Key takeaways
- 3,683 active internal users of AI coding tools — 93% of R&D and 60% of the whole company — generating 47.95M AI requests and 241B tokens through AI Gateway in a 30-day window, eleven months after the rollout began
- The in-house flagship is the AI Code Reviewer: up to 7 specialized reviewer agents (security, performance, code quality, docs, release, Codex compliance, AGENTS.md validation) coordinated by a supervisor agent — 131,246 review runs on 48,095 GitLab MRs in 30 days, median 3m39s and $1.19 average per review, with only 0.6% "break glass" manual overrides
- Honest framing: the engineer-facing assistant layer is third-party (Windsurf and the open-source OpenCode). Cloudflare's strategy is "build the harness, not the agent" — the proprietary work is the review orchestration, MCP Server Portal (13 servers, 182+ tools), auto-generated AGENTS.md across ~3,900 repos, and AI Gateway routing
- Cost discipline at scale: 85.7% prompt cache hit rate across ~120B review tokens, risk-tiered reviews (trivial MRs get 2 agents, full reviews get all 7+), and dynamic model failback chains controlled by a Workers KV config plane
FAQ
What are Cloudflare's internal AI agents?

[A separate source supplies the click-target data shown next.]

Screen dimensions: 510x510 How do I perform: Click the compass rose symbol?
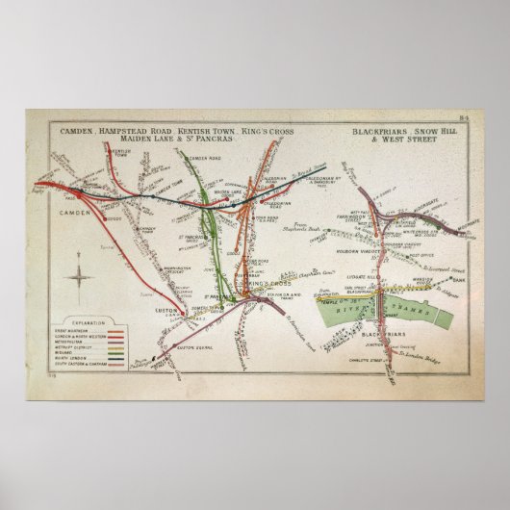(79, 283)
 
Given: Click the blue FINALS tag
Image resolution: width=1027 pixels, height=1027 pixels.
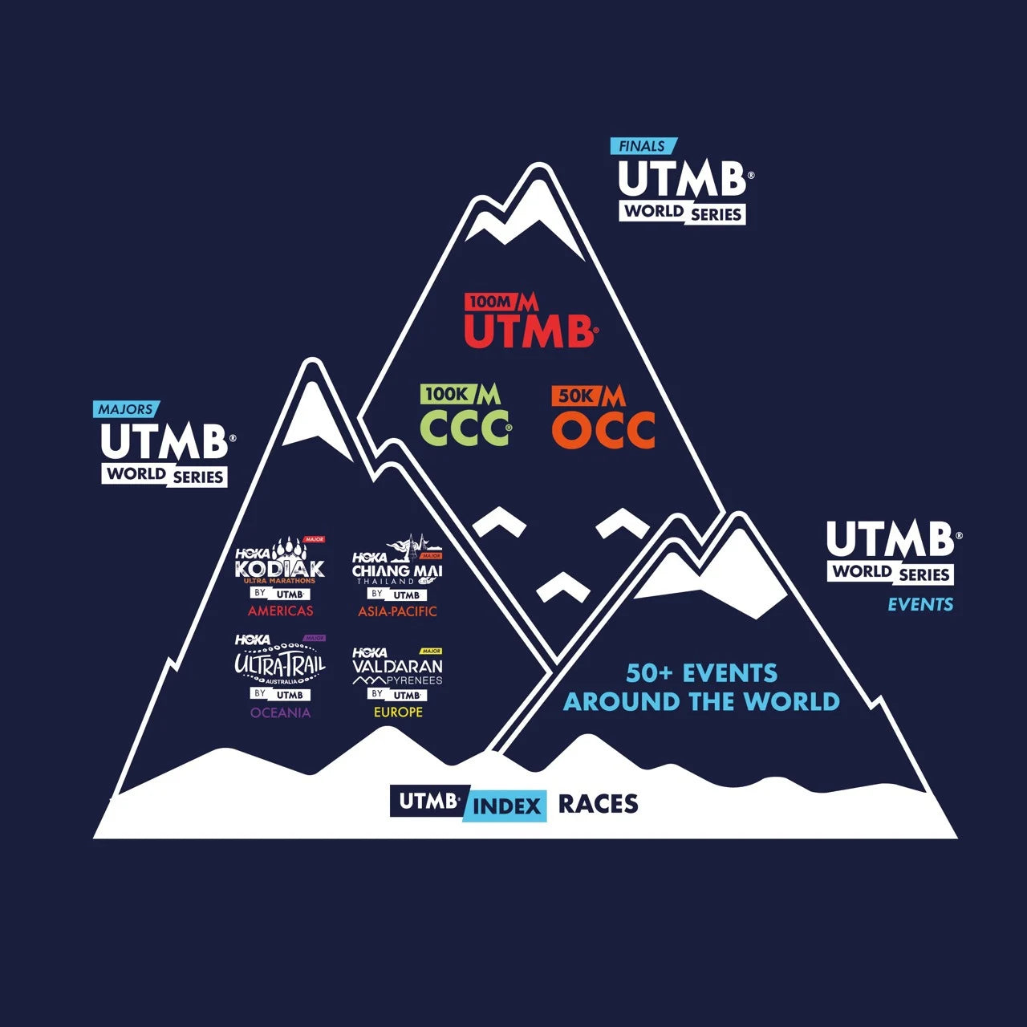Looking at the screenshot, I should click(x=643, y=146).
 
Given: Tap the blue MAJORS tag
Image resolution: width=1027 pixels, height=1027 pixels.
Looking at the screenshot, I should click(x=126, y=409).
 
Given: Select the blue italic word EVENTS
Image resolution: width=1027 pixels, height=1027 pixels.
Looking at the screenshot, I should click(x=920, y=605).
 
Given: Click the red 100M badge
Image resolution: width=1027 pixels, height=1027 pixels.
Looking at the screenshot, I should click(x=489, y=302).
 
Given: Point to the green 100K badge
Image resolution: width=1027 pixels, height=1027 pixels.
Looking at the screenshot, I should click(x=447, y=394).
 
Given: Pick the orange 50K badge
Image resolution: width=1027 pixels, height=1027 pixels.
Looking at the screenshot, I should click(x=576, y=396).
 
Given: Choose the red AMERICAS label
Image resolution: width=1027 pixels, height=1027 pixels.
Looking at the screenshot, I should click(x=280, y=611).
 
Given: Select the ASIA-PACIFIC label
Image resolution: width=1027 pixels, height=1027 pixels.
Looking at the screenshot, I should click(x=397, y=611).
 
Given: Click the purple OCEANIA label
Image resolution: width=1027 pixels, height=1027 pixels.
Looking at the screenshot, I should click(x=280, y=712).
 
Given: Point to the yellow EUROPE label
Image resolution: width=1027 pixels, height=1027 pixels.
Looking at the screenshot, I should click(x=398, y=712).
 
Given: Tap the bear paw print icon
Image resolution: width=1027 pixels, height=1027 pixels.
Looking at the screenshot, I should click(x=287, y=550).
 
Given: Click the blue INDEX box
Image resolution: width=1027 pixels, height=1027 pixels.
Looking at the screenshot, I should click(x=506, y=806).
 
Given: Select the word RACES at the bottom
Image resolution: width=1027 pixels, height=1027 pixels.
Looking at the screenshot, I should click(x=598, y=804).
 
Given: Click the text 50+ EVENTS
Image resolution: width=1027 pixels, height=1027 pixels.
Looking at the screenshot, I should click(x=701, y=672).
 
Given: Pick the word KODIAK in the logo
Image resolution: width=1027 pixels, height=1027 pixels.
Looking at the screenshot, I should click(x=280, y=569).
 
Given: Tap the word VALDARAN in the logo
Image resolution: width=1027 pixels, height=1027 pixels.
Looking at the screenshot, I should click(x=397, y=666).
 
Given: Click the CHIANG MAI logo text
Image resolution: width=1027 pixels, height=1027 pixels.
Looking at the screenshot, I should click(x=397, y=570).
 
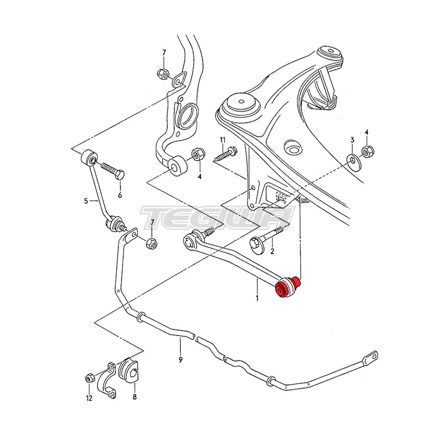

An internal AI engineering stack built on Cloudflare's own shipping products (AI Gateway, Workers AI, Agents SDK, Sandbox SDK), plus a multi-agent AI Code Reviewer that runs on every merge request in Cloudflare's internal GitLab. The assistant layer engineers type into is third-party (Windsurf, OpenCode); the review system and surrounding harness are built in-house.
How does Cloudflare's AI Code Reviewer work?
Each merge request is risk-tiered (trivial, lite, full) and reviewed by up to 7 specialized agents — security, performance, code quality, documentation, release management, Engineering Codex compliance, and AGENTS.md validation. A supervisor coordinator agent deduplicates findings, filters false positives, and posts one structured review. It ships as a one-line GitLab CI component include.
What does Cloudflare's AI code review cost?
Median $0.98 and average $1.19 per review (P99 $4.45) over 131,246 runs in a 30-day window, kept low by an 85.7% prompt cache hit rate and routing lightweight review tasks to cheaper models like Kimi K2.5 on Workers AI.
What models does Cloudflare use internally?
Multi-model by design: Claude Opus 4.7 and GPT-5.4 for the review coordinator, Claude Sonnet 4.6 and GPT-5.3 Codex for security, quality, and performance reviewers, and Kimi K2.5 on Workers AI for documentation and other lightweight passes. Frontier labs handle 91% of AI Gateway requests; models are hot-swappable via a Workers KV control plane.
How is Cloudflare's approach different from Coinbase Forge or Ramp Inspect?
Coinbase, Ramp, and Stripe built in-house agents that write code; Cloudflare deliberately bought the code-writing layer (Windsurf, OpenCode) and built the enforcement and context layer instead — review orchestration, MCP portal, AGENTS.md generation, and gateway routing. It is the clearest public example of the "build the harness, not the agent" strategy.
Executive Summary
In April 2026, Cloudflare published two companion engineering posts detailing how it runs AI-assisted development for its entire R&D organization: an internal AI engineering stack built on its own shipping products, and a multi-agent AI Code Reviewer that gates every merge request in its internal GitLab.[1][2] In a 30-day window, 3,683 internal users (93% of R&D, 60% of the whole company) generated 47.95 million AI requests and 241.37 billion tokens through AI Gateway — eleven months after a tiger team called iMARS started the rollout.[1]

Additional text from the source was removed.